(EXERCISE DIRECTIONS)
When a line in the material contains the word "magnifier", copy it.

(INFORMATION GIVEN)

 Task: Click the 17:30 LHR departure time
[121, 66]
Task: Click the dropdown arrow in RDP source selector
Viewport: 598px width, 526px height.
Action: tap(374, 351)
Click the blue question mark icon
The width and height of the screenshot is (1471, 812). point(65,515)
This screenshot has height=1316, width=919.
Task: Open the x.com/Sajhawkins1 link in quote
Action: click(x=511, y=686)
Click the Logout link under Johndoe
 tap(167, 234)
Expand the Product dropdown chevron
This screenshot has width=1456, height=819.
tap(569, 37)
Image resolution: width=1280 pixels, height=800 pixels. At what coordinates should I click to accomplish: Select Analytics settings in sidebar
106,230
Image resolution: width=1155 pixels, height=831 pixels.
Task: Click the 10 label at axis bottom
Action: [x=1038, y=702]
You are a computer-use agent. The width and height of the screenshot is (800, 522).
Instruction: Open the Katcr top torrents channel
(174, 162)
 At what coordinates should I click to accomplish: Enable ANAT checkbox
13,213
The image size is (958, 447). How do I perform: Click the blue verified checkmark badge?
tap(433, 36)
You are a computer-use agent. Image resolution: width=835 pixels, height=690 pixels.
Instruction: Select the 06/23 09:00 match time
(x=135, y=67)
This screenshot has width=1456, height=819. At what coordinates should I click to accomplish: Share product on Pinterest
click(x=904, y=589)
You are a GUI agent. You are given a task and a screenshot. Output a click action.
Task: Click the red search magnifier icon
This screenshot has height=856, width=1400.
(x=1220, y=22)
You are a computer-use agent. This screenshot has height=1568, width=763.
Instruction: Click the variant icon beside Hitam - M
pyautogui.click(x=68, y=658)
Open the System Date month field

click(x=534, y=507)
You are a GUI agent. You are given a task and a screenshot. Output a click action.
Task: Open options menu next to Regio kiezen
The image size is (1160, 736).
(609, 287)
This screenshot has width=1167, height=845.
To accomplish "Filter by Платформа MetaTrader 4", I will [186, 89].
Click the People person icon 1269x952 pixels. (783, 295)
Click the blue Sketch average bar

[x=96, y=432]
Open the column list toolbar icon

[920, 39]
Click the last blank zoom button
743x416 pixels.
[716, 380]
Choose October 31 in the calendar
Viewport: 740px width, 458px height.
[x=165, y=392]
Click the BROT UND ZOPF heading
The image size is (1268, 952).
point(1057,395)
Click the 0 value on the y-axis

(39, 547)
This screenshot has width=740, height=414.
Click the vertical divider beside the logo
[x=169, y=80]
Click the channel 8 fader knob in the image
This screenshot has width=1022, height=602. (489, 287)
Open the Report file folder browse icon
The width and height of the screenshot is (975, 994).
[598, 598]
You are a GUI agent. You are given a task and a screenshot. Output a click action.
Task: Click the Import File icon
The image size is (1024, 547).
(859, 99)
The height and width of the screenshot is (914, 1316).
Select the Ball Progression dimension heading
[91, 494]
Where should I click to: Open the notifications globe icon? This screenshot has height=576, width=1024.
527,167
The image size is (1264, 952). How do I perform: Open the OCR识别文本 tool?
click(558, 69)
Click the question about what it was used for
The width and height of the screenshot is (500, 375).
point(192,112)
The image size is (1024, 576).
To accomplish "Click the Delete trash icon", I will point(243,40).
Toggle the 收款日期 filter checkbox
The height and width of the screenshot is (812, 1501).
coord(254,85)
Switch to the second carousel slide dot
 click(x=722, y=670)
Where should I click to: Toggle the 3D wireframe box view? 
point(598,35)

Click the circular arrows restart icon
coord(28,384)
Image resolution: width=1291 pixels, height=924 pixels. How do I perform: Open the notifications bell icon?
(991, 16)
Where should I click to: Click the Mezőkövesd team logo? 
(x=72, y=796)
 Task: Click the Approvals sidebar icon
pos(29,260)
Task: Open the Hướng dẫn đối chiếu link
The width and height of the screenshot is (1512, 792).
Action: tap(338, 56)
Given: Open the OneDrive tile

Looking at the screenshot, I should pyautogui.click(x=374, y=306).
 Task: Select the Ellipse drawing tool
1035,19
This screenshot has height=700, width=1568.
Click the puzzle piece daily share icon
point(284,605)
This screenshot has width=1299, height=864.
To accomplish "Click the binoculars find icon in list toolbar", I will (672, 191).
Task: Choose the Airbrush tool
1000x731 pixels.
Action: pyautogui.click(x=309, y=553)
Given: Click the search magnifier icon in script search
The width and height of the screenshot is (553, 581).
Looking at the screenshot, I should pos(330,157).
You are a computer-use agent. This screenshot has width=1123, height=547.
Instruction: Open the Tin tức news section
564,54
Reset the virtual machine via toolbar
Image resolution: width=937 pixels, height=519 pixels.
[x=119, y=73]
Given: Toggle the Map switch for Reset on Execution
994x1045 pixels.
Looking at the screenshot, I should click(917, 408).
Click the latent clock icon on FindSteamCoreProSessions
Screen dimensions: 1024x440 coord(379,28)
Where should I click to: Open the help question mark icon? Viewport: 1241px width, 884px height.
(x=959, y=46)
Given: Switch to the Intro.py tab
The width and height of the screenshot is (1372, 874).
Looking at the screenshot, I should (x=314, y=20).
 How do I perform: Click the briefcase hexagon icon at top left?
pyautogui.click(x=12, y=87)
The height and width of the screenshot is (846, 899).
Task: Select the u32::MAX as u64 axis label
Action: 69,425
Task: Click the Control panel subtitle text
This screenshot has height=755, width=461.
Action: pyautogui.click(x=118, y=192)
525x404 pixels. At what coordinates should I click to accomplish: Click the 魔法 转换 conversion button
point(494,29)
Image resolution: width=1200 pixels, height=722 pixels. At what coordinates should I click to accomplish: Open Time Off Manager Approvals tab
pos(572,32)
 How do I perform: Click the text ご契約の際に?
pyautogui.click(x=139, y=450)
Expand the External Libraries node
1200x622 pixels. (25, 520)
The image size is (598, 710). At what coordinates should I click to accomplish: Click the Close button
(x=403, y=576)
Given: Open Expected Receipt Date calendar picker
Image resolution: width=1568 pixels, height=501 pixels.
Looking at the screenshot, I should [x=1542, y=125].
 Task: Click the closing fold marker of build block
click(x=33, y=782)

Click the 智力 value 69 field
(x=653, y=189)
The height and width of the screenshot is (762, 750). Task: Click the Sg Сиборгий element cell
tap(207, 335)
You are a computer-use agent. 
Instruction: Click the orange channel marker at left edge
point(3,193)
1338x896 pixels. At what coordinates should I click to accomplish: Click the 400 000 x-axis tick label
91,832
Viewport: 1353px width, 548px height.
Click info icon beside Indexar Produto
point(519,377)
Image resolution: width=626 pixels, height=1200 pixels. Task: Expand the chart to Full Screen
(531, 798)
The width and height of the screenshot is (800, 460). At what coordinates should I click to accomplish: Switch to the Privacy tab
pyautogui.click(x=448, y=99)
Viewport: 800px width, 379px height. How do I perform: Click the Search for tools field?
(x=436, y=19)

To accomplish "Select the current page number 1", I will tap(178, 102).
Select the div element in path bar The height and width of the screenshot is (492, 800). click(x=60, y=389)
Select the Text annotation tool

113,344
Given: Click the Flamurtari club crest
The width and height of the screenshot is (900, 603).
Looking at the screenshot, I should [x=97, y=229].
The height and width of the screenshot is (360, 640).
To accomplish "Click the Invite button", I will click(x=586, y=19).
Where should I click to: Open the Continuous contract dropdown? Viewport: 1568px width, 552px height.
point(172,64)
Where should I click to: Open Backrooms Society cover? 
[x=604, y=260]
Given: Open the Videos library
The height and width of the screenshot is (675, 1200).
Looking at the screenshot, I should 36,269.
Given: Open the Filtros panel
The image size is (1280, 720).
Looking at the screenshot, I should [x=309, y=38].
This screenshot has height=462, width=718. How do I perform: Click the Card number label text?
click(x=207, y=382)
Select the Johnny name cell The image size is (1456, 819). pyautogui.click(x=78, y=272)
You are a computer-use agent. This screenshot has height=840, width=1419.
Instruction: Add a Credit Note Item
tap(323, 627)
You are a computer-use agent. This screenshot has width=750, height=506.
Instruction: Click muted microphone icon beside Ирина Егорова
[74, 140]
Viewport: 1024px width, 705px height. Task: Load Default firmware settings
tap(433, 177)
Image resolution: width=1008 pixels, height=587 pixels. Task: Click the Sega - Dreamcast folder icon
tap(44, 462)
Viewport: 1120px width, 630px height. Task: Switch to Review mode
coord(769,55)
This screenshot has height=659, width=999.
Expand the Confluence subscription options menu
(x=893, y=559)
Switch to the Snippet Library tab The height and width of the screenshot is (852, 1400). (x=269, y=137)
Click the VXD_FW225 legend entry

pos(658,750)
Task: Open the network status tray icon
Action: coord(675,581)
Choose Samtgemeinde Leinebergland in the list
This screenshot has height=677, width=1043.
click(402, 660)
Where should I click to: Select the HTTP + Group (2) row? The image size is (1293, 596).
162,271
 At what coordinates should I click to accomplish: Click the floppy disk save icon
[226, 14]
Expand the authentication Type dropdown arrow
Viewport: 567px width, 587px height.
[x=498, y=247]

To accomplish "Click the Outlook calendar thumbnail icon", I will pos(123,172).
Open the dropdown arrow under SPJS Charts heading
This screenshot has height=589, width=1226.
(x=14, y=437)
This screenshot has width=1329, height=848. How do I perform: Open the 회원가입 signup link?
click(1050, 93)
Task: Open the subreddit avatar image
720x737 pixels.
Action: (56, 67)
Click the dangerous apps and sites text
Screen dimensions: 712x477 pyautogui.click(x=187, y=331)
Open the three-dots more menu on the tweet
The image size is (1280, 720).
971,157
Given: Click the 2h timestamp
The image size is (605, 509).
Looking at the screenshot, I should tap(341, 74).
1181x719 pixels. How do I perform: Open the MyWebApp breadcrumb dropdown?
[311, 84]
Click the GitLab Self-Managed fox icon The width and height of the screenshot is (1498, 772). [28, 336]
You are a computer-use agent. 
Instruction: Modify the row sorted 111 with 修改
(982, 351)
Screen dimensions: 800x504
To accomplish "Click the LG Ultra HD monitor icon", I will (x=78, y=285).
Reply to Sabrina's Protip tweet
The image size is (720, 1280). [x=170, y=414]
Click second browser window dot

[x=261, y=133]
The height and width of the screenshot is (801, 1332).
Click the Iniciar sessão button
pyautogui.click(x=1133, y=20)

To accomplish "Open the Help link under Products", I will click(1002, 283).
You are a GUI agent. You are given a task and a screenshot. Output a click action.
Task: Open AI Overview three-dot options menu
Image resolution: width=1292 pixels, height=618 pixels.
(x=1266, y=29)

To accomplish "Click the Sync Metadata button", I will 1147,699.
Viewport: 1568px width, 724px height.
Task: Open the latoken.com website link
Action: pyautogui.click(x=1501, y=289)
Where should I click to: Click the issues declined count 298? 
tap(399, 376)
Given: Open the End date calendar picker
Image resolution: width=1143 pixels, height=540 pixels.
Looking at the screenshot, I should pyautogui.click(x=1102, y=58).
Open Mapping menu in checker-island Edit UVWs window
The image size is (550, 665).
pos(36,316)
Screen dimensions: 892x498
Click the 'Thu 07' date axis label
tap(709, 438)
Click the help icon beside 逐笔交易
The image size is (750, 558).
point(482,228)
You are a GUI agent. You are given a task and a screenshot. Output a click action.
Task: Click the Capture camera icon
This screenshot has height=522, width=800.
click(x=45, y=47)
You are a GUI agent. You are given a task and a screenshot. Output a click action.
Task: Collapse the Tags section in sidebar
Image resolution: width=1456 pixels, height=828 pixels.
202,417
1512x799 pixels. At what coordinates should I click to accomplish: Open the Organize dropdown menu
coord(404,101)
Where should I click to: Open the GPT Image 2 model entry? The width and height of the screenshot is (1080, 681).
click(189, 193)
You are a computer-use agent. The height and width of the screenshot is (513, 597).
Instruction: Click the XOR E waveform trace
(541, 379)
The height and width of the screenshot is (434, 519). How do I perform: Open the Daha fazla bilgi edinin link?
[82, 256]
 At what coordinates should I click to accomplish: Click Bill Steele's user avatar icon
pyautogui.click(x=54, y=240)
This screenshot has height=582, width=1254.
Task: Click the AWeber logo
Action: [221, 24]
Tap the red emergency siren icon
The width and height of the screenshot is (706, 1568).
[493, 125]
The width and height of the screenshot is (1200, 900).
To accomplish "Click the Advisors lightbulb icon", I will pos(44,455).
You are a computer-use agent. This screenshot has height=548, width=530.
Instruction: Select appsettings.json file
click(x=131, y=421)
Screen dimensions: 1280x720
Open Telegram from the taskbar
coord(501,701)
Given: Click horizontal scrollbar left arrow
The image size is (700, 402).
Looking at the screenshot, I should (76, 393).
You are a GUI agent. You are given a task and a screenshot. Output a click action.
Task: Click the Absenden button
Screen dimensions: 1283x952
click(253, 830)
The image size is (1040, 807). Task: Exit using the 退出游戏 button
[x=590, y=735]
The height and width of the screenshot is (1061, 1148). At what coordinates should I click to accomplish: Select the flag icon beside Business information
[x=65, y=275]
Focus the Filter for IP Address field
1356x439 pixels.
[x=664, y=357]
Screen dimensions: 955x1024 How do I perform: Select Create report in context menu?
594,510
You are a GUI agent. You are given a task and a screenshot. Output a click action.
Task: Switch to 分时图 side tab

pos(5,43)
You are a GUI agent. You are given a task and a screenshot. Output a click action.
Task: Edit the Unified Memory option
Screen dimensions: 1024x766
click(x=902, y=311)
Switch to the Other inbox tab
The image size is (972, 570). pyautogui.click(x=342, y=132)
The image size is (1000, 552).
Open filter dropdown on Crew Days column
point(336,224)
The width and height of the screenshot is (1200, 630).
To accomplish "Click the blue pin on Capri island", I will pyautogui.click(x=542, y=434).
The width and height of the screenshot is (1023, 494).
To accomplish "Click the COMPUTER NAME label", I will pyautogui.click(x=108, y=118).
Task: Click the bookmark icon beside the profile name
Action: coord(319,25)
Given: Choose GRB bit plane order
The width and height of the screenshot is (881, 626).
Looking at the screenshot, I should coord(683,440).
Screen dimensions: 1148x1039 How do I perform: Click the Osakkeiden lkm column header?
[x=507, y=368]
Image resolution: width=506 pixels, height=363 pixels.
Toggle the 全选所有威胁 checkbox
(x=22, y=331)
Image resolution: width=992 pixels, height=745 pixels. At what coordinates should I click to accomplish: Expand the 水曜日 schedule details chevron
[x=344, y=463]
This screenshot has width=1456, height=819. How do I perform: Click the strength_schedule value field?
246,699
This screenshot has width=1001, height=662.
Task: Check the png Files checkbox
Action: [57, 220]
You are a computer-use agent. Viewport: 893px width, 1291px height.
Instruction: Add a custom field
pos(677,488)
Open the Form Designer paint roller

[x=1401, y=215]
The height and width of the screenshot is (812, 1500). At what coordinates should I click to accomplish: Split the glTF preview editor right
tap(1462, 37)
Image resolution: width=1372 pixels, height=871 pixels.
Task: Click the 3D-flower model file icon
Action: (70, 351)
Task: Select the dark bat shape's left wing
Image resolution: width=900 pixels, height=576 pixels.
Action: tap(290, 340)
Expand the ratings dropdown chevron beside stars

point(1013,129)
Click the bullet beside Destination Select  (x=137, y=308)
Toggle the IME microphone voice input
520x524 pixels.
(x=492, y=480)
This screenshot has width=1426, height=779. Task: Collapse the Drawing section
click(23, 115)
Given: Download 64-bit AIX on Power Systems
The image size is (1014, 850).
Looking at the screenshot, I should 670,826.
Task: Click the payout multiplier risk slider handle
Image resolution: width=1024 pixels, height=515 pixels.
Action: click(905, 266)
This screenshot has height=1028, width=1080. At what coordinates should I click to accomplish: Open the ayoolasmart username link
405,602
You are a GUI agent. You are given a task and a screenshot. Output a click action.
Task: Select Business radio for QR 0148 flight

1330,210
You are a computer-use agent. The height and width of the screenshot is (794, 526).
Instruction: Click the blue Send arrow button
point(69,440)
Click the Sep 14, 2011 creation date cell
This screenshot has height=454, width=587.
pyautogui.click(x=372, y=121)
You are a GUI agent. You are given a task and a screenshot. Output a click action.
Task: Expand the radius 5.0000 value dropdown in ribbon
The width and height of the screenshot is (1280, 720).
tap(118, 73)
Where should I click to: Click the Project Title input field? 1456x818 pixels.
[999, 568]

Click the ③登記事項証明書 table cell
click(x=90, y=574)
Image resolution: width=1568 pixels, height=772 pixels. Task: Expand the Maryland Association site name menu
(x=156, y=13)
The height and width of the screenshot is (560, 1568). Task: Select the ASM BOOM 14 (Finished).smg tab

(PROBLEM SOLUTION)
Task: Click the red search magnifier icon
Given: Click the search magnifier icon in script search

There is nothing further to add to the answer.